### Page ###

Set to an energetic soundtrack featuring the music of Kanye West and John Legend, the new WGN show Underground, which follows a group of slaves on the Macon Plantation escaping their plight through the Underground Railroad, already offers a new spin on the slave narrative. But while the music may be aimed at contemporary listeners, the show’s fidelity to history and the reality of the slave experience is grounded in extensive research and recreations of period plantations.
Despite moving shooting for the show from Georgia, where the fictional story takes place, to Louisiana, the architecture of slave dwellings and the Underground Railroad was faithfully reproduced by location scouts, set designers, and producers. It also shines a spotlight on preserved Southern slave dwellings. Often cleared away from historic plantations by landowners for agricultural or aesthetic reasons, the tragic loss of these cabins and shacks over the decades has erased part of of the vital and painful history of this period.
Jimi Woods, a location manager, was hired by producer Mark McNair to recreate a 1857 Georgia plantation in Louisiana. Born on the outskirts of New Orleans, Woods has worked on numerous films and shows set in his home state, including True Blood ("I helped when they needed swamplands or places to stumble upon pentagrams"), so he was a smart pick for the show, developed by co-creators Misha Green and Joe Pokaski.

###

## [Tasks]
[a] In the article on the WGN show Underground, who hired Jimi Woods to recreate an 1857 Georgia plantation?
[b] Pick up the article on the WGN show Underground after its last sentence and keep writing.

### Given entries ###

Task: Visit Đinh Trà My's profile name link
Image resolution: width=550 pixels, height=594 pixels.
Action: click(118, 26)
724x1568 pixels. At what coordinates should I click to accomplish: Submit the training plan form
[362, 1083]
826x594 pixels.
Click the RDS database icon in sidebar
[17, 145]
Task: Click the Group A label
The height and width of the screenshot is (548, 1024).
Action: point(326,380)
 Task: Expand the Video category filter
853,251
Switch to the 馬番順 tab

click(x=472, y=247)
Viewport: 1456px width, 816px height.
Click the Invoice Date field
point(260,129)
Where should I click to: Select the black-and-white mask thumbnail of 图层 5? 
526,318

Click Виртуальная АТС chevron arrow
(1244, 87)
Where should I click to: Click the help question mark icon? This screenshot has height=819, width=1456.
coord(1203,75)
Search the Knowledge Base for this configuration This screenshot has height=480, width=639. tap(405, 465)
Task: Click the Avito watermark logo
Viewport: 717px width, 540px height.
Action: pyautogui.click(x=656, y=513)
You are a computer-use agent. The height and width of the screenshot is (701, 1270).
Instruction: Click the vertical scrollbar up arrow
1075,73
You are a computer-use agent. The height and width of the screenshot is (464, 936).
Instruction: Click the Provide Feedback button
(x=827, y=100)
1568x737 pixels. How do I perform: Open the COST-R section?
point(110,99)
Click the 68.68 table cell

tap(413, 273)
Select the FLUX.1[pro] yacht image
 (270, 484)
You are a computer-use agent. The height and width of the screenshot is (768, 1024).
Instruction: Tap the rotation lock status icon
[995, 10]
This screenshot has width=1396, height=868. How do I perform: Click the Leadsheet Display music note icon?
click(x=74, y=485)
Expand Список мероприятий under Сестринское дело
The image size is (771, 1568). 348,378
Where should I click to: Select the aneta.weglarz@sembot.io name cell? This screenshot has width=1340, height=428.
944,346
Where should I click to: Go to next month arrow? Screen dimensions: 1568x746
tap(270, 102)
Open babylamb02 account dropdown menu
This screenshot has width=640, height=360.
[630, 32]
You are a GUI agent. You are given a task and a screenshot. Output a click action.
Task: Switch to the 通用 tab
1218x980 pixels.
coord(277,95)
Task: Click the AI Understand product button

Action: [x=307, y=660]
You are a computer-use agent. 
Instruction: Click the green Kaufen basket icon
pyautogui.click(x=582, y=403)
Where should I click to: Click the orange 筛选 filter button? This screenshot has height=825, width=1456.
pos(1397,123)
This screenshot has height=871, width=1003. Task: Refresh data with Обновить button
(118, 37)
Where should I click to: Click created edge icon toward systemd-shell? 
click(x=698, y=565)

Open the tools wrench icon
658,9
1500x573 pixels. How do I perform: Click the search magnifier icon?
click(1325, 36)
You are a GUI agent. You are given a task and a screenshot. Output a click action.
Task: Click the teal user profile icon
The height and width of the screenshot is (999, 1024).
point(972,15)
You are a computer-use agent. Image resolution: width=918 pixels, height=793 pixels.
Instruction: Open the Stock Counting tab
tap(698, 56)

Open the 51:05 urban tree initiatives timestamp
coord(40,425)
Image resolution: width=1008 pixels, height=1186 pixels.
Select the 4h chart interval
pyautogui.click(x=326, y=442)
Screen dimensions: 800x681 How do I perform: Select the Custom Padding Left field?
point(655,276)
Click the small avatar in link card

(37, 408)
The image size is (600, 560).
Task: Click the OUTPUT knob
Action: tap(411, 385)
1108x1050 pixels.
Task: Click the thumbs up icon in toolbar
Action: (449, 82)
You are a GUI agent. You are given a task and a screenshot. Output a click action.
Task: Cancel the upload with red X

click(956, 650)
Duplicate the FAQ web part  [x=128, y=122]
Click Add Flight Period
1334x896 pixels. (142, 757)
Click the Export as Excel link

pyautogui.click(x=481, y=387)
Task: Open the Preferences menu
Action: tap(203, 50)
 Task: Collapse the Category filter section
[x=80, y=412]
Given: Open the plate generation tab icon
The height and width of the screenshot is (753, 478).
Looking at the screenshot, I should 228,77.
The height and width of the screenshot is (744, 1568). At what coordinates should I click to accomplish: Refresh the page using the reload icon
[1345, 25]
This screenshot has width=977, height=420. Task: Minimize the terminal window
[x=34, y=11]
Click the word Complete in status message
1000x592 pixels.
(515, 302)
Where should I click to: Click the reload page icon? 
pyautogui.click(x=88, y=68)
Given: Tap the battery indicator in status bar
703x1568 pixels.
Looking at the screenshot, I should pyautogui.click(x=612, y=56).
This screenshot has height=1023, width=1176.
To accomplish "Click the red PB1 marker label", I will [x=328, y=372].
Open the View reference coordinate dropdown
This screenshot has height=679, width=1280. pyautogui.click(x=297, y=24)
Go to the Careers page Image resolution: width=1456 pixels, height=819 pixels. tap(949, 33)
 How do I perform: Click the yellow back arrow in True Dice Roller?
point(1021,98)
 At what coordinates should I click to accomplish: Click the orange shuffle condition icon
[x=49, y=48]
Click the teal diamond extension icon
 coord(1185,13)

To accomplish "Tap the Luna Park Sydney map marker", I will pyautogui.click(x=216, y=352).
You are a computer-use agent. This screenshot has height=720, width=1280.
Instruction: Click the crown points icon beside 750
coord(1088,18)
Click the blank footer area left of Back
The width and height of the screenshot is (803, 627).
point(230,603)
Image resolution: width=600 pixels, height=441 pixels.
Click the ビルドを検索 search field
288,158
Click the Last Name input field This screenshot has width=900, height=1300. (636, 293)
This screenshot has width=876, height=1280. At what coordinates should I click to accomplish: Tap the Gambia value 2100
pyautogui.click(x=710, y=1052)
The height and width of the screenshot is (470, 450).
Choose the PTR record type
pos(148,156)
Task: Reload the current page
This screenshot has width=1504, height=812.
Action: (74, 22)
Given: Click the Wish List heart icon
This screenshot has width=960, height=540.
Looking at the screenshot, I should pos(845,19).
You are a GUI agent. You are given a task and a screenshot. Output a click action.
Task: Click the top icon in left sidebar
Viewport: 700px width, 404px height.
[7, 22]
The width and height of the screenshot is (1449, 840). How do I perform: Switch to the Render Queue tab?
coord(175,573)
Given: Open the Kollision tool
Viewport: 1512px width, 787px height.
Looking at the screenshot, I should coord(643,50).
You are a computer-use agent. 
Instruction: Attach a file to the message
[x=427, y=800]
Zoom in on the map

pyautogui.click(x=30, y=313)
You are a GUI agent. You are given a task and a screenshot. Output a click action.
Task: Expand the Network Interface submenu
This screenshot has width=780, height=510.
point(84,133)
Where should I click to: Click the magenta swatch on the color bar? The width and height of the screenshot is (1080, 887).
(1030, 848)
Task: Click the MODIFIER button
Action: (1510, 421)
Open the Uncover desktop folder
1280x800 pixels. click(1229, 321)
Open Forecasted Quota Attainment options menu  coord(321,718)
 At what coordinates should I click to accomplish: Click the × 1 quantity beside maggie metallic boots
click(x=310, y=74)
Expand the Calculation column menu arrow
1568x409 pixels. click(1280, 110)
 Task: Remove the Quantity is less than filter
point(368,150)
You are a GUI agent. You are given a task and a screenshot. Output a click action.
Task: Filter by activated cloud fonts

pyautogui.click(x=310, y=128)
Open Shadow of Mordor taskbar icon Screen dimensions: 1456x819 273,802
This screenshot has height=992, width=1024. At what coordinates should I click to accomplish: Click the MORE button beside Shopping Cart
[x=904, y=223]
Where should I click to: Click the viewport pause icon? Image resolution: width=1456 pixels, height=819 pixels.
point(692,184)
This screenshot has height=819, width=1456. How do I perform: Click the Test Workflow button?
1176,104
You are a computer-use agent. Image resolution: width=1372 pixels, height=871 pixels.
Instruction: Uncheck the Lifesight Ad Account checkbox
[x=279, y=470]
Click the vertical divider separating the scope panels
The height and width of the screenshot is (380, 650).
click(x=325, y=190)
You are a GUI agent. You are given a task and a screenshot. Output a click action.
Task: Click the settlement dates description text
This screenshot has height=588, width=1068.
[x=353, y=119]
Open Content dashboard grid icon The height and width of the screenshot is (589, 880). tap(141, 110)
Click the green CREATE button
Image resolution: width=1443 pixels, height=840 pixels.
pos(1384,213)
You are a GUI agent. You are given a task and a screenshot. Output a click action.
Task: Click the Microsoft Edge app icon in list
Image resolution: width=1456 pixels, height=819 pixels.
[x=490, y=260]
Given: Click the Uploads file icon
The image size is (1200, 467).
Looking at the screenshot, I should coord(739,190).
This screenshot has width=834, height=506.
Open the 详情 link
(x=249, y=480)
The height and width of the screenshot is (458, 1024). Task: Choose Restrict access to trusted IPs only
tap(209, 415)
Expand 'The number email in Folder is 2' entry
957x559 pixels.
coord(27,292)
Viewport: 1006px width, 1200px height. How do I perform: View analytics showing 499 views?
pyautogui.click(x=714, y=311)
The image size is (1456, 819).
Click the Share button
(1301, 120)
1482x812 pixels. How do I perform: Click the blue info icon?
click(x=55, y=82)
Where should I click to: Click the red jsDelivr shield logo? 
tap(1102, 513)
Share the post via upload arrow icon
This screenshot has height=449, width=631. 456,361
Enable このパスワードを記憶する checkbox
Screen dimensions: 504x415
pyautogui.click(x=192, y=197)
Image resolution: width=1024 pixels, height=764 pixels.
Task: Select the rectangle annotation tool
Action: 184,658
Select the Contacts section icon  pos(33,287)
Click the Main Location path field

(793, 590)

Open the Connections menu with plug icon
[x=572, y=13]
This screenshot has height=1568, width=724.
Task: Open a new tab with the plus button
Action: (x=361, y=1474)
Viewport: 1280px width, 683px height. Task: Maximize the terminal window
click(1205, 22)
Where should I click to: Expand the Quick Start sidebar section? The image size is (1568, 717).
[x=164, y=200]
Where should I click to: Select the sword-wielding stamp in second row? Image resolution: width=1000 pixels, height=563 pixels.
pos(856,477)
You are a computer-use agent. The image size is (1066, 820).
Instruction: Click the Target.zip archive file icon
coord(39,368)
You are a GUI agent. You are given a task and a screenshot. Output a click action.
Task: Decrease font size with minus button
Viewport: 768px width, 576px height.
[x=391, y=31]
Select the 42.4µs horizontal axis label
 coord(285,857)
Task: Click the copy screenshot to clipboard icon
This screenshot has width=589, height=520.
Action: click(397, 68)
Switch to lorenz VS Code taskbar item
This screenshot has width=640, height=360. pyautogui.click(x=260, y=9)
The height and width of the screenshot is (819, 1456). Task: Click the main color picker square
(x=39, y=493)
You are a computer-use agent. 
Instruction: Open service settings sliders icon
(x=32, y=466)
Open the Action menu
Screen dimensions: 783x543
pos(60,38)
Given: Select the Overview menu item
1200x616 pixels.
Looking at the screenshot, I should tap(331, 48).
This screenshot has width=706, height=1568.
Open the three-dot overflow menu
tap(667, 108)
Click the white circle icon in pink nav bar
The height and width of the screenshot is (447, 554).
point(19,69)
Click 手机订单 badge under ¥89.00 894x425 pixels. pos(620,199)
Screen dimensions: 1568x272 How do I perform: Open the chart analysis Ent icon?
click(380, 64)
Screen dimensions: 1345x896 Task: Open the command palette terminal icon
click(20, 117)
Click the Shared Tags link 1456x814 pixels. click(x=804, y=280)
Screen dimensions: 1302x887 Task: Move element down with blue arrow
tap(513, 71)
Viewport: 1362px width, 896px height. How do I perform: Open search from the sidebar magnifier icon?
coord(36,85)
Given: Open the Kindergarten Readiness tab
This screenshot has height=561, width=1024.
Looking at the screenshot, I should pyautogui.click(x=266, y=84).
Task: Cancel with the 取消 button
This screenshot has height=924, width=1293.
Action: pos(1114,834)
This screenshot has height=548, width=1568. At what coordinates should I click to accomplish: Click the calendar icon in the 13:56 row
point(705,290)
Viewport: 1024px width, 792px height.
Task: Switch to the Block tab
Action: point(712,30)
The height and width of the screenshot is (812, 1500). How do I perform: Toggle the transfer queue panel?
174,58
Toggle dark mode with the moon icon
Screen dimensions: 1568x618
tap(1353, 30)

###

## [Answers to the problems]
[a] Producer Mark McNair.

[b]
For many people, plantation homes recall scenes from Gone With The Wind, an accurate association, but only for certain regions. In much of Louisiana, the tropical climate led to more Caribbean-style dwellings, with extensive windows, a wraparound porch on the second floor, and a lower floor wrapped in bricks, a cellar of sorts that cooled the home (it’s ill-advised to dig into swampy Louisiana soil). These homes of Creole plantation owners are plentiful, but Woods needed something more classic, a Greek Revival building that recalled the show’s Macon, Georgia setting.
His solution was Felicity Plantation, in Vacherie, Louisiana, which had been used for numerous film shoots and shows, including Skeleton Key and All The King’s Men. Built in a more classical style, the building has a unique history and a sibling next door, St. Joseph Plantation. Both were purchased by 19th century planter Valcour Aime, known as the Louis XIV of Louisiana, who developed a process to granulate sugar. One of the South’s wealthiest men before the war, he built a grand home later named Le Petite Versailles that burned down in 1920. The two sister buildings erected near his opulent home were purchased as gifts for his daughters.
Despite its unique pedigree, Felicity required alterations to restore it to pre-war condition. Luckily, the film-friendly former sugarcane plantation had no full-time residents, so the crew could basically take over the home for weeks and months at a time. Extensive cosmetic work was done to the home’s facade to get the building in character for weeks of shooting. Woods used drawings of Le Petite Versailles and its extravagant decorations as a guide when remodeling the living quarters and interiors of the big house. The crew dug gardens, erected a staircase, and added wood shingles to the metal roofs on the outbuildings on the properties. They even created a fake cotton field (the crop doesn’t do well in the tropical setting of Louisiana), gluing cotton to plants in a small 50-by-50 foot section of a field, then using computer imaging to copy and tile the fake field, creating the impression of a massive plantation.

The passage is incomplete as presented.